Florida author, known for infiltrating Klan, dies

Noted Florida author and folklorist Stetson Kennedy, best known for infiltrating the Ku Klux Klan in the 1940s, died August 27, 2011. Throughout his life, he worked as a vocal advocate for environmental causes, labor organizing, and human rights. In October 2013, UF Special Collections and SPOHP celebrated the donation of Kennedy’s personal papers to the University of Florida during the public program,  “Stetson Kennedy: Re-Imagining Justice in the 21st Century.” 

For a detailed biography of Stetson Kennedy, read his obituary by William Grimes in the New York Times, “Stetson Kennedy, Who Infiltrated and Exposed the Klan, Dies at 94” and visit the Stetson Kennedy Foundation.


Homage to Stetson Kennedy
by William DeGrove Carter for the Florida Coalition for Peace & Justice

Mr. DeGrove wrote for the Florida Coalition for Peace & Justice after Stetson Kennedy’s death in 2011.

When I was five years old and Stetson seven, my family moved into a house directly across the street from the Kennedy household. Our neighborhood was then in a sparsely populated area and I naturally became friendly with Stetson and the rest of the rest of his family.

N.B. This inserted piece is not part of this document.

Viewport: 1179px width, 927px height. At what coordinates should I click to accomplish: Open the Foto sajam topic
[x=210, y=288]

Stetson and I shared a normal childhood, which included a love of fishing and boating in the nearby St. John’s River and occasionall hunting squirrels with his father. But all this idyllic life was soon to change. Later on, while in our teens, I became aware of the different attitude held by Stetson – as contrasted with that of his peers, including myself – with respect to the segregated world in which we lived. I, personally, knew no colored people, as our black citizens were then called, except our part time maid and a man who pumped gas at the local filling station. Although neither I nor my family were unkind to these individuals, we accepted their low economic and social status as the natural order of things. Not Stetson, who by campioning the rights of colored people and fostering union organization, incurred the enmity of local business leaders w ho wanted to keep the status quo because of their own selfish interests. Further, he was ostracized by members of his own family who were embarrassed by his fraternization with people below their social level.

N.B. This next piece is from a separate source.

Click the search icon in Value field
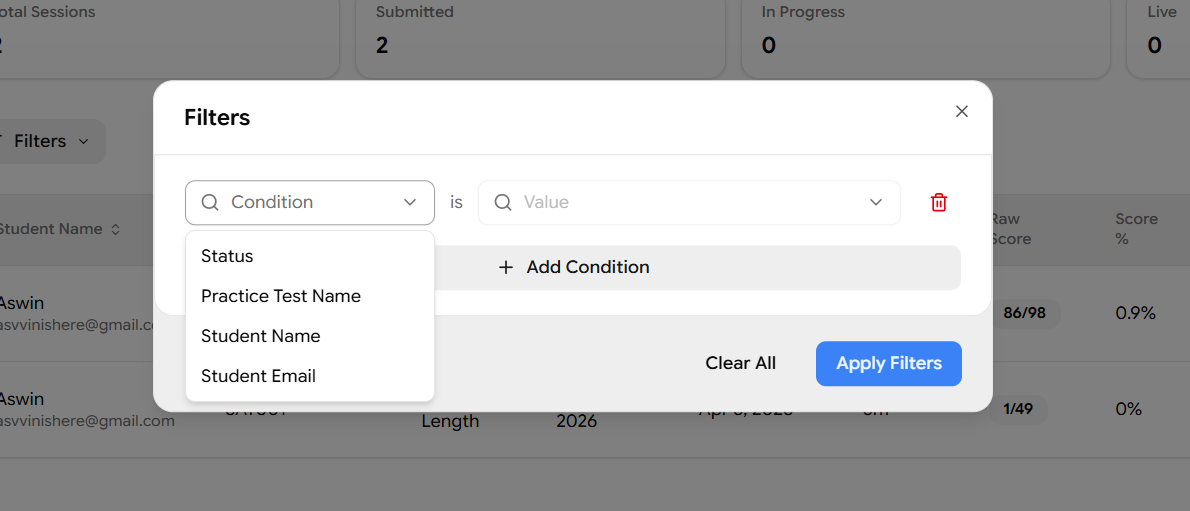 click(x=503, y=202)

I am not certain what awakened the strong desire in him to speak out against racial segregation and try to set things right. Perhaps it was the incident recently retold in a newspaper article in which the family’s black maid was raped and beaten by a Klansman for “sassing” a white trolly conductor; perhaps it was his experience of collecting fifty cents a week from poor blacks in payment for furniture bought from his father’s store; or perhaps it was having seen two black convict women pulling a plow guided by a third. In any case, Stetson developed a strong sense of social justice which has lasted a lifetime.

Apart from being ostracized by family, and many who had earlier been friends and now considered him “a deranged Communist,” he lived under threat of physical harm from the Klan and others who believed Stetson’s writings would ultimately jeopardize their economic interests. Rather than being deterred by the above, Stetson, to his credit, pushed even harder for racial equality and broadened his defense of the disadvantaged and disenfranchised. I am told his work in the Civil Rights Movement was notable and that his background and active participation in its goals lent stature to the Movement.

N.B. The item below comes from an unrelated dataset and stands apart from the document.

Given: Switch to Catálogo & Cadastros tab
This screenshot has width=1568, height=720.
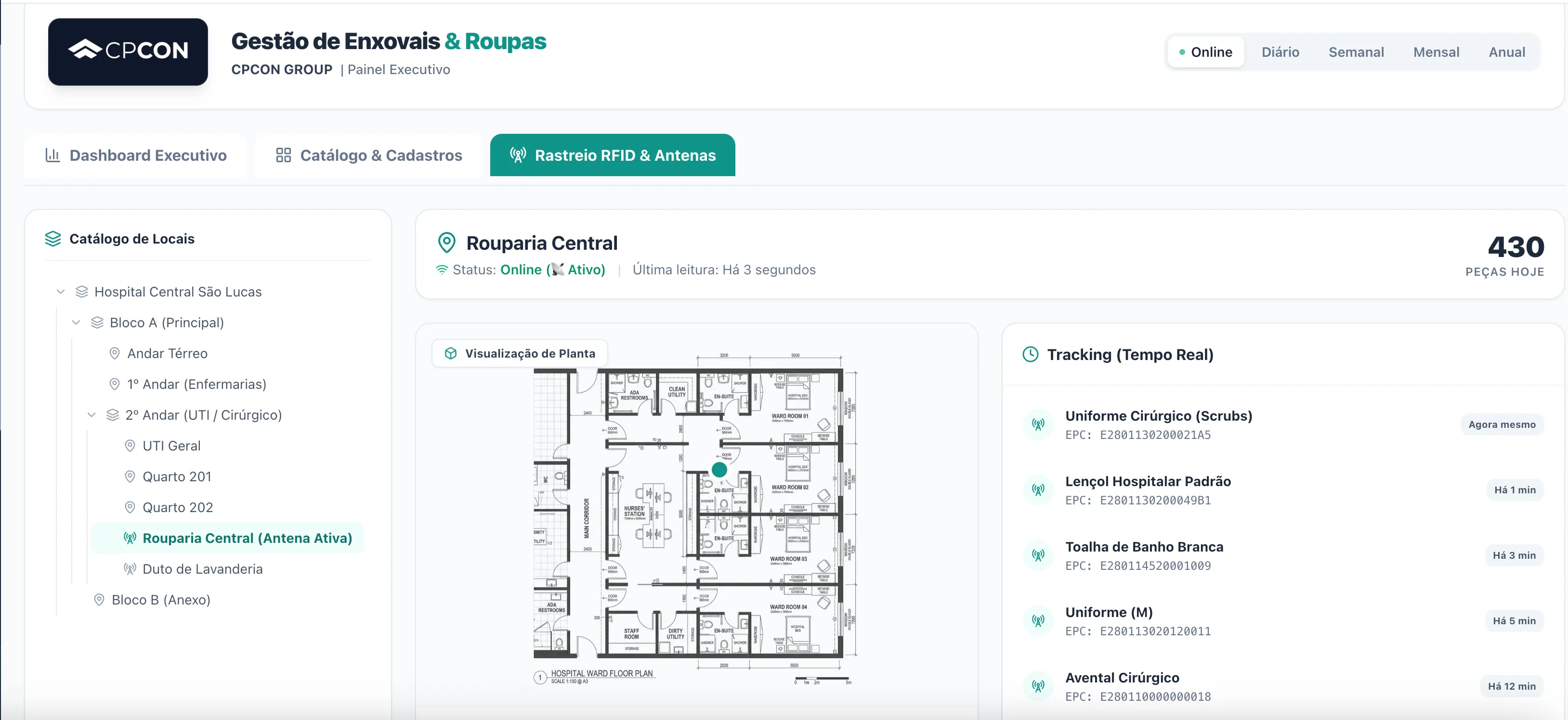Looking at the screenshot, I should pyautogui.click(x=369, y=155).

In my mind, Stetson Kennedy has done more thanany white man in teh South to better racial relations and end discrimination and injustice in the work place. In short, his lifelong efforts to give equal opportunity to all citizens of this country have made a difference and one of which he has every right to be proud.

Stet, I salute you and am delighted to learn that you have been chosen to receive this year’s Dr. Benjamin Spock Peacemaker Award.

Rather than being deterred . . . Stetson, to his credit, pushed even harder for racial equality and broadened his defense of the disadvantaged and disenfranchised.